Me Carol Liao, présidente de la Canadian Climate Law Initiative et codirectrice du Centre for Climate Justice de l’Université de la Colombie-Britannique, dit que cette affaire montre que le changement climatique ne relève pas d’une simple question éthique lointaine. « Investir dans un climat stable n’est pas seulement compatible avec les obligations fiduciaires : c’est essentiel pour les respecter.

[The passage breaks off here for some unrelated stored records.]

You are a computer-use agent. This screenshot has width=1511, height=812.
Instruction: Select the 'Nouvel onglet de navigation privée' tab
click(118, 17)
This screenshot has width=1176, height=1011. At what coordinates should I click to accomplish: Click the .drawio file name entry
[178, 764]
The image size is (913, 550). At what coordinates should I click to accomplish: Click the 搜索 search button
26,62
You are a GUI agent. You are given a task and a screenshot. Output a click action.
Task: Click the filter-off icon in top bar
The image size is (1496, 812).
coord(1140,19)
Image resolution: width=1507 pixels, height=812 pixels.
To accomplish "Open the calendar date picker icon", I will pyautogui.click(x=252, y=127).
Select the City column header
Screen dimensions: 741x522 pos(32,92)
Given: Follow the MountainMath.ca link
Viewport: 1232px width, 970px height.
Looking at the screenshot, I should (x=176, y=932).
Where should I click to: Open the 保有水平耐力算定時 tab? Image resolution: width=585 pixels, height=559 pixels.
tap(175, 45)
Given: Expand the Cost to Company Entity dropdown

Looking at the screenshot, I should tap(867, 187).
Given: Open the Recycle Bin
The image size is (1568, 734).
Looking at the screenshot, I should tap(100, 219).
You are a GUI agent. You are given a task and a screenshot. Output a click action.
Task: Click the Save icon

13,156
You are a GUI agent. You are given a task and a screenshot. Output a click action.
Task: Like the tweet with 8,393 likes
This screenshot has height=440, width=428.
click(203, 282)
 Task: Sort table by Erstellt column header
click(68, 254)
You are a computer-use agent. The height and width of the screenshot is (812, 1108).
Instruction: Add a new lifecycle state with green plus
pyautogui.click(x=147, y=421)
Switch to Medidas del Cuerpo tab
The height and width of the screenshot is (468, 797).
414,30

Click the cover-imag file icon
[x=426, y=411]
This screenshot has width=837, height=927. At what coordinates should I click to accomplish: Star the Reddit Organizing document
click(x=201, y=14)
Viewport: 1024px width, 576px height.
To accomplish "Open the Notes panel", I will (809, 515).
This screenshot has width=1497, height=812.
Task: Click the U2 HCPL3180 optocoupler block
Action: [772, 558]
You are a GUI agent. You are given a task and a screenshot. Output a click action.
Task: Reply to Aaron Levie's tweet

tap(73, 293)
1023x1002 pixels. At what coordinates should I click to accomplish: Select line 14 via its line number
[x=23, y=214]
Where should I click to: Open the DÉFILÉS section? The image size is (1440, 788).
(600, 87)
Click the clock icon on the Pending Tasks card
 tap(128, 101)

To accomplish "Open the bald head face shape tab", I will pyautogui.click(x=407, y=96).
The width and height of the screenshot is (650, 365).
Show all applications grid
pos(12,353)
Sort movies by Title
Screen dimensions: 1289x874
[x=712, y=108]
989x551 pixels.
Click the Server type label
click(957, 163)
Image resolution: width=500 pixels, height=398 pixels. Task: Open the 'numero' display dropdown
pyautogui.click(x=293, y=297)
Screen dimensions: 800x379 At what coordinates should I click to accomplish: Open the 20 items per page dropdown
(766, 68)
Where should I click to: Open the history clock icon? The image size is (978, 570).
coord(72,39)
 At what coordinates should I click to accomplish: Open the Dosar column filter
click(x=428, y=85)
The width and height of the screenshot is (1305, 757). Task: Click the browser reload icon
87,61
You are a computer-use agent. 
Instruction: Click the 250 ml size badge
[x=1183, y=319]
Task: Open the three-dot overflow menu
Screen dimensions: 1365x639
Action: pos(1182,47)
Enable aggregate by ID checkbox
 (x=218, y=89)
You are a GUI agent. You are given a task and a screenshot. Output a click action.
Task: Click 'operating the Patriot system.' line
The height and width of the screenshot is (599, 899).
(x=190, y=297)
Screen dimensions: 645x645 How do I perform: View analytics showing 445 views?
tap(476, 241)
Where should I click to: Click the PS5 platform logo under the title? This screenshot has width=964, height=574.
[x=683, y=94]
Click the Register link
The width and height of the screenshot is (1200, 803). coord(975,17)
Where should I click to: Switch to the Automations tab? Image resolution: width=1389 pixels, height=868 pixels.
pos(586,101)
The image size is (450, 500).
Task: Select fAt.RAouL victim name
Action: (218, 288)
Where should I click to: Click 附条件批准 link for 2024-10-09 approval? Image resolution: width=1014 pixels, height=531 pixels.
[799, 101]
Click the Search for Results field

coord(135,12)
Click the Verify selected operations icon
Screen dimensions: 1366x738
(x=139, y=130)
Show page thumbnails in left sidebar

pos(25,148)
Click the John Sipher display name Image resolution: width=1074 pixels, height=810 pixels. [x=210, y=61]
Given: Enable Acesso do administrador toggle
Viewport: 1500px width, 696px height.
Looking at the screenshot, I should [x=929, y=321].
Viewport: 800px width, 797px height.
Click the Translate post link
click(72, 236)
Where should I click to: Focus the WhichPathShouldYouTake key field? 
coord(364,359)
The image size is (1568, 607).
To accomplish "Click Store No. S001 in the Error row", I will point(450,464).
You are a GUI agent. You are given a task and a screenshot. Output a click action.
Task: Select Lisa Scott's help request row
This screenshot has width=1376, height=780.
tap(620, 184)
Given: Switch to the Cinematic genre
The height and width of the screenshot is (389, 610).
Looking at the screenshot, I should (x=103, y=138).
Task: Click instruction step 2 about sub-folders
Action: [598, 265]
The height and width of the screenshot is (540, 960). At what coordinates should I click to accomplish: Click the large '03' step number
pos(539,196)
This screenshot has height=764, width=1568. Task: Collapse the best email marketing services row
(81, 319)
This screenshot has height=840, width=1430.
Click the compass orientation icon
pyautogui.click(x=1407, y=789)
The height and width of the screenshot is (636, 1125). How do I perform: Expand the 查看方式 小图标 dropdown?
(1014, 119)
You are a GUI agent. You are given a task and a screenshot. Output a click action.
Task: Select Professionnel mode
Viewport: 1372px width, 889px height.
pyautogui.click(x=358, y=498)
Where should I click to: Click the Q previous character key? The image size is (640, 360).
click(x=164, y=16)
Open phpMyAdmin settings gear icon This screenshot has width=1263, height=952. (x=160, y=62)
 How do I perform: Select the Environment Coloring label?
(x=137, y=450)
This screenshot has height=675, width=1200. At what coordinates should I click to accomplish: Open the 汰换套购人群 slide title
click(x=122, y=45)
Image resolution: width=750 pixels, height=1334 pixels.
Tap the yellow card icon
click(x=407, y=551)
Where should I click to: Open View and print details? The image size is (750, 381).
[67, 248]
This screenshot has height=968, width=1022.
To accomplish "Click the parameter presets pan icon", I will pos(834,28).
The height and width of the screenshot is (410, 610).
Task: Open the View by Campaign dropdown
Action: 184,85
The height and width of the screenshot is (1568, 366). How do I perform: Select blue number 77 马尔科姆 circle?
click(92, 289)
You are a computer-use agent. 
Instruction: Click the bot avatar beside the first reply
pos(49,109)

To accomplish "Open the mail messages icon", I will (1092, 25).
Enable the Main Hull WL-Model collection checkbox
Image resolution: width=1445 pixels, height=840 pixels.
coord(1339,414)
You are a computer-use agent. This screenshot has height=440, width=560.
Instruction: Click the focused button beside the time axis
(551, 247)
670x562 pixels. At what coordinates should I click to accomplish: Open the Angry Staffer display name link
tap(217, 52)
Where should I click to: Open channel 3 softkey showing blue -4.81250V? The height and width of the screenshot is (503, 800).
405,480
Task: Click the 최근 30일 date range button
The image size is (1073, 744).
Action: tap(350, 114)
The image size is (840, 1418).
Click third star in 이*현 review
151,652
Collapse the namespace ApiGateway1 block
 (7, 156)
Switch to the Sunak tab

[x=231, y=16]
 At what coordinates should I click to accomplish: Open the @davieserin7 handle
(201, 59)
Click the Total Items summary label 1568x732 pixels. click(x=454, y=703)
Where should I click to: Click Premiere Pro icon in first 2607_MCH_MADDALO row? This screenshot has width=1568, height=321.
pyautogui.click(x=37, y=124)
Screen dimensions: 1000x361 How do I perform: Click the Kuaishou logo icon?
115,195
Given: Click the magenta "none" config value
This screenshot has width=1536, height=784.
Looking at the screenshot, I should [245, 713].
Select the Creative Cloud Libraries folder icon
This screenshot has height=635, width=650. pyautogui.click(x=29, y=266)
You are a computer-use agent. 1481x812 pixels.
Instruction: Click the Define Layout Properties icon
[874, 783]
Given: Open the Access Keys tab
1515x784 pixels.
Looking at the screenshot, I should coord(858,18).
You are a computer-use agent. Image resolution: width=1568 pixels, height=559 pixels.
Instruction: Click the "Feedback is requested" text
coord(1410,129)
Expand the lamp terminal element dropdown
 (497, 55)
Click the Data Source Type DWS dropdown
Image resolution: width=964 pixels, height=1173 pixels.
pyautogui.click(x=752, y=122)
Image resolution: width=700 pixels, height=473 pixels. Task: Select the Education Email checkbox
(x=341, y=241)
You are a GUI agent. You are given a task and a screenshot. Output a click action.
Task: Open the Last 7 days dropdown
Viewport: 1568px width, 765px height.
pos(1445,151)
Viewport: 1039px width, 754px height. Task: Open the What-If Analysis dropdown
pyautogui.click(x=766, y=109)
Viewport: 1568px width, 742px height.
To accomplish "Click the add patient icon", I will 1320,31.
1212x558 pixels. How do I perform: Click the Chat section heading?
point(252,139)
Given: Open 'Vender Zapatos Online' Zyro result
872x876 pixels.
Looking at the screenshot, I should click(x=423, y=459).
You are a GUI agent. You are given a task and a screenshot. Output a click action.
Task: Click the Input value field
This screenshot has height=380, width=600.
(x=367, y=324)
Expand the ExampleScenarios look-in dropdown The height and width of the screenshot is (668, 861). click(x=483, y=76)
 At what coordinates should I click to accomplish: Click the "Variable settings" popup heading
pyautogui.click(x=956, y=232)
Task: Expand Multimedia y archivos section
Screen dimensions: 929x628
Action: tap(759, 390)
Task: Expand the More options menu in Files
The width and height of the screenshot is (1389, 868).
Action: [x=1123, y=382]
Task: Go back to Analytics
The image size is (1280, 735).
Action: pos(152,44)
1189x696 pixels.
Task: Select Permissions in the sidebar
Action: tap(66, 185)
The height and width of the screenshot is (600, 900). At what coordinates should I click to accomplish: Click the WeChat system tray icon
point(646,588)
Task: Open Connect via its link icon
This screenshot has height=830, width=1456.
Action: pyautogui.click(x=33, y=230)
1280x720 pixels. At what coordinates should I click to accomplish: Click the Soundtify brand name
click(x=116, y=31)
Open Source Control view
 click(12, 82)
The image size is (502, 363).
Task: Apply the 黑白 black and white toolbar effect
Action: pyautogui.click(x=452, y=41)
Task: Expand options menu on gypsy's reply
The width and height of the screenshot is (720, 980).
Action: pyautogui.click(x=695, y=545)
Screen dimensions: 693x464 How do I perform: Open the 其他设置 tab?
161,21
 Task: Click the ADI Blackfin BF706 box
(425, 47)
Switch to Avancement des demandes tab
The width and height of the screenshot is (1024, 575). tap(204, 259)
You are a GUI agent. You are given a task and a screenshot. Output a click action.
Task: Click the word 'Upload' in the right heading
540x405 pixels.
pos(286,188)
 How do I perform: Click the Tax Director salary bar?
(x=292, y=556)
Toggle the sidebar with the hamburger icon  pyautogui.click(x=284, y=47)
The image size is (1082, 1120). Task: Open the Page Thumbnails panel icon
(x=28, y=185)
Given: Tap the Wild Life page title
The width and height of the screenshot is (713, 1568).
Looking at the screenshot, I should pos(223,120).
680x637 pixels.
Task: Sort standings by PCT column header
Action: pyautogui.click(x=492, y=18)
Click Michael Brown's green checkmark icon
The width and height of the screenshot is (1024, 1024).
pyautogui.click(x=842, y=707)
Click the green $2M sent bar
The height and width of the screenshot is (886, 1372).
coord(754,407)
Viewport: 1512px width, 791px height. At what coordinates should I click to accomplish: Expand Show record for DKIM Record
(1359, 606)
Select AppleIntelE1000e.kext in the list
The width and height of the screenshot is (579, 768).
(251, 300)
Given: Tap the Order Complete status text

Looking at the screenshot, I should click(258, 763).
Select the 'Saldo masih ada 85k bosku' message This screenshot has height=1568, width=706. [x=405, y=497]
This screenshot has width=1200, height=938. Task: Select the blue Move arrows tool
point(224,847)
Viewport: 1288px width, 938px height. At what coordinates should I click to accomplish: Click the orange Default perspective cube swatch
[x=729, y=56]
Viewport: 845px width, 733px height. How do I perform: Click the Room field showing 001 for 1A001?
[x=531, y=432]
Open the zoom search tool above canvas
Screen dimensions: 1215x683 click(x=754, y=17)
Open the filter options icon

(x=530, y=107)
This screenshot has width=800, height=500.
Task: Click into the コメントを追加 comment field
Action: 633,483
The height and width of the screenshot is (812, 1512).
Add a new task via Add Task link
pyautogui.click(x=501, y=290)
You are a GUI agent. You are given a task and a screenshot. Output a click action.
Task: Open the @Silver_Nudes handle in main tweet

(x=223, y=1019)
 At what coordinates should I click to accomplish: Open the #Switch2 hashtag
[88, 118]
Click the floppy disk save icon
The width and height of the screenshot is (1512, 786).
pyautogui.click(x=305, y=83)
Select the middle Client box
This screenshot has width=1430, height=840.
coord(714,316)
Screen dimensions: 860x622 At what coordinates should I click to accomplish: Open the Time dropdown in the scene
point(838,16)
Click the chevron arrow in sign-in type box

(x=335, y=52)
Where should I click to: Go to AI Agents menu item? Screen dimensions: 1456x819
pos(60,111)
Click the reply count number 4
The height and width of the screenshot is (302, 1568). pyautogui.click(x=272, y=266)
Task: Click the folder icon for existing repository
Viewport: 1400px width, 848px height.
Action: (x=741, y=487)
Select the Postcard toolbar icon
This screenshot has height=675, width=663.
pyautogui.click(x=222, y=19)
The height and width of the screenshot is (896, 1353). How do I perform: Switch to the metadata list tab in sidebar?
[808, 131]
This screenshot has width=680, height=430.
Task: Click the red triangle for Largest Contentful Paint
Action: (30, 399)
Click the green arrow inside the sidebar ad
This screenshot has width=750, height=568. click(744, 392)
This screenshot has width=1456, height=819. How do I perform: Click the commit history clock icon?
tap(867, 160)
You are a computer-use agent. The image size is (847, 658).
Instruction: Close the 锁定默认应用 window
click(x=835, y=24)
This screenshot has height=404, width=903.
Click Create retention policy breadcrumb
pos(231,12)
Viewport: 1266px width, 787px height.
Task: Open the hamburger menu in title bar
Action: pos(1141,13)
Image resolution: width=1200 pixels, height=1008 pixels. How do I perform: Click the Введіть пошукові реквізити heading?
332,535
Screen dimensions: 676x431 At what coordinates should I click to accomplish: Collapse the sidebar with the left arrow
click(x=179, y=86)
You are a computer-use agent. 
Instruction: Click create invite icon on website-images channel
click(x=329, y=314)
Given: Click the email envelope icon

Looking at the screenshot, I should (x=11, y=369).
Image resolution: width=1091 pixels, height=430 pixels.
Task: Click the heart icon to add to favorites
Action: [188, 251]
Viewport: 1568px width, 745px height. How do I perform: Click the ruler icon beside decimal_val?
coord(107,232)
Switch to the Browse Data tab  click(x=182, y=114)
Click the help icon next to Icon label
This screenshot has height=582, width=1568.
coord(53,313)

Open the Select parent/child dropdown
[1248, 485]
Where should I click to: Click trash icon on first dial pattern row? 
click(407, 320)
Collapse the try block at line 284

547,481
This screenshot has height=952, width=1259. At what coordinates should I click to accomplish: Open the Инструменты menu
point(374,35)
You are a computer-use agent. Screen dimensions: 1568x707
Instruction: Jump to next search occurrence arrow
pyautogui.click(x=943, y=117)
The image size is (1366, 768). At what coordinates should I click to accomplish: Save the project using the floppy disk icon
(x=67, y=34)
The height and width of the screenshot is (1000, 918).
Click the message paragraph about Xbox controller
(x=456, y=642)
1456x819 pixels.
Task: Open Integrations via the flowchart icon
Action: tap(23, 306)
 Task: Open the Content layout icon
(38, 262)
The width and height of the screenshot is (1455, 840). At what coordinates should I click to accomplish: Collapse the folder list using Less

Il n’y a pas de retraite assurée sur une planète instable. »

Me Liao souligne qu’il est raisonnable pour les jeunes — qui, comme tous les cotisants à la RPC, n’ont pas le choix de contribuer — de s’attendre à ce que leurs cotisations soient investies de manière responsable. « Je trouve inconcevable de demander aux jeunes Canadiens de financer leur propre insécurité par des investissements qui compromettent leur avenir », affirme-t-elle.

Selon elle, les implications de cette affaire dépassent largement le cadre du seul RPC. Tout portefeuille d’investissement important est soumis à la même exigence légale et morale : veiller à ce que le capital investi ne fragilise pas les conditions de stabilité humaine et économique. « Tout investisseur s’appuyant sur une modélisation erronée ou sous-estimant les risques systémiques liés au climat pourrait se voir confronté à des allégations similaires de mauvaise gestion », prévient Me Liao.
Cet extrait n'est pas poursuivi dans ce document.